EPA's World Trade Center Cleanup Plan Criticized

Jan. 19, 2007
The final phase of EPA's plan to test homes and businesses in Lower Manhattan for 9/11-related contaminants is drawing criticism that workers have been left "out in the cold."

As part of EPA's Lower Manhattan Test and Clean Program, residents and building owners or their authorized representative in Lower Manhattan have until March 30 to register to have the air and dust in their units tested for contaminants – such as asbestos, fiberglass, lead and polycyclic aromatic hydrocarbons – associated with dust from the collapse of the World Trade Center. The agency said that priority testing will be based on a property's proximity to the World Trade Center site.

While the announcement of the final phase could go a long way to allay the fears of residents and commercial space owners, lawmakers and labor organization voiced their distaste for the new EPA plan. Sen. Hillary Rodham Clinton, D-N.Y., asserted that the program falls "short and would leave many New Yorkers out in the cold."

Joel Shufro, executive director of the New York Committee for Occupational Safety and Health (NYCOSH) and an ardent critic of EPA's handling of the 9/11 aftermath, said that the cleanup plan excludes approximately 1,500 commercial and institutional buildings in Lower Manhattan, including offices, schools, government buildings and a firehouse.

Shufro argued that "there is not a scintilla of evidence that workplaces are any less likely to be contaminated than residents."

"There is no scientific or legal basis for this exclusion," Shufro stated.

Among other deficiencies of the plan, according to NYCOSH:

  • The $7 million budget is a tiny fraction of the amount needed to properly test and clean all affected buildings.
  • EPA's refusal to test and clean supposedly inaccessible spaces will result in workers and others being exposed to WTC contaminants for many decades at the very least.
  • The plan fails to address the obvious contamination north of Canal Street and in areas of Brooklyn and New Jersey.
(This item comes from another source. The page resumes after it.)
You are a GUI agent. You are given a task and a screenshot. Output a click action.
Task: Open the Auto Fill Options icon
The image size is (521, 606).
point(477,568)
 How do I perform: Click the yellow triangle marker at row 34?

"The shortcomings of this plan are so enormous that its implementation will provide no public health or scientific benefit," Shufro explained. "Implementation of this plan is a disservice to anyone who lives, works, attends school or spends any appreciable periods of time in Lower Manhattan or in other areas that may have been affected by WTC contaminants."
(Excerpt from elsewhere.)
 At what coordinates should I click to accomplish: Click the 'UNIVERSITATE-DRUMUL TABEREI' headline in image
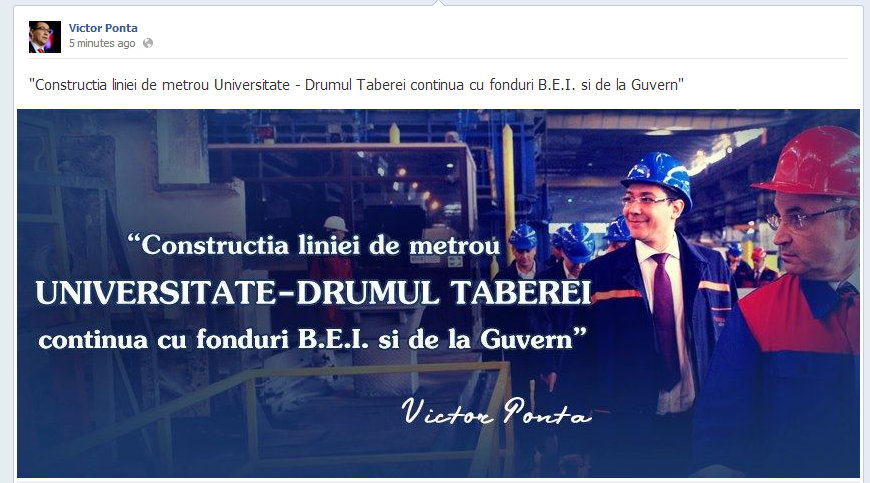pos(313,293)
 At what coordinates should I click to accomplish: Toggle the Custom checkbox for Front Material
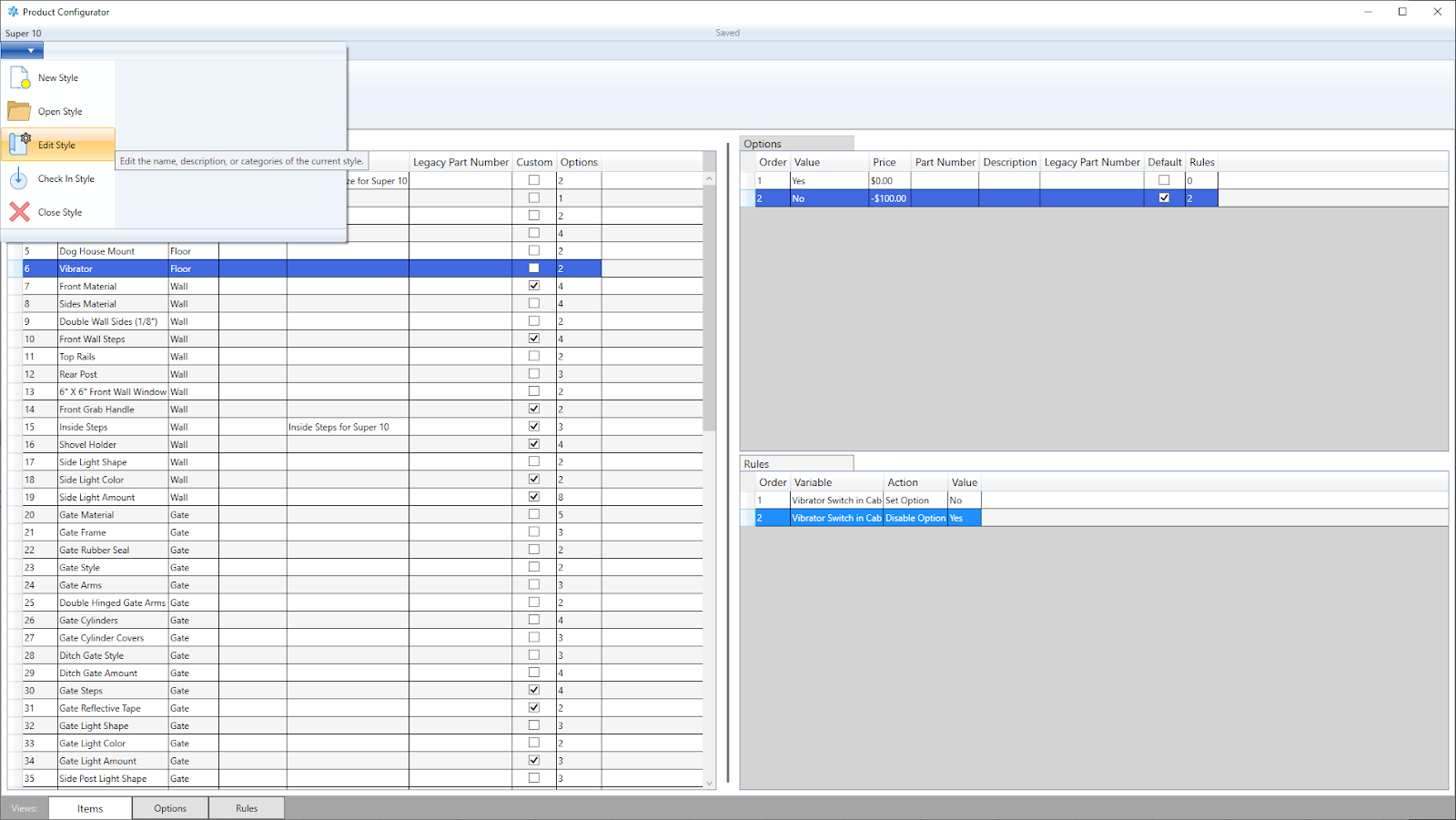tap(534, 286)
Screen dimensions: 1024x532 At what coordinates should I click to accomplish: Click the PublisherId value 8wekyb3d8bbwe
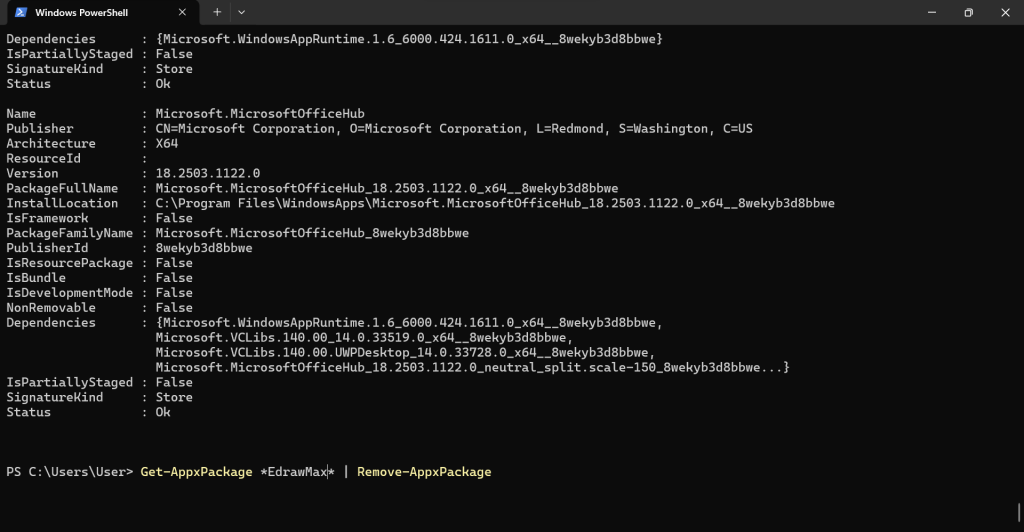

EPA: Possibility of Contamination is Low

According to EPA, potential for exposure to dust that may remain from the collapse of the World Trade Center buildings is low, as the agency claims that the majority of occupied residential and commercial spaces have been cleaned several times since Sept. 11, 2001.

But if testing of dust and air samples in indoor spaces finds an elevated level of any of the four contaminants, EPA said, the contaminants will be cleaned up.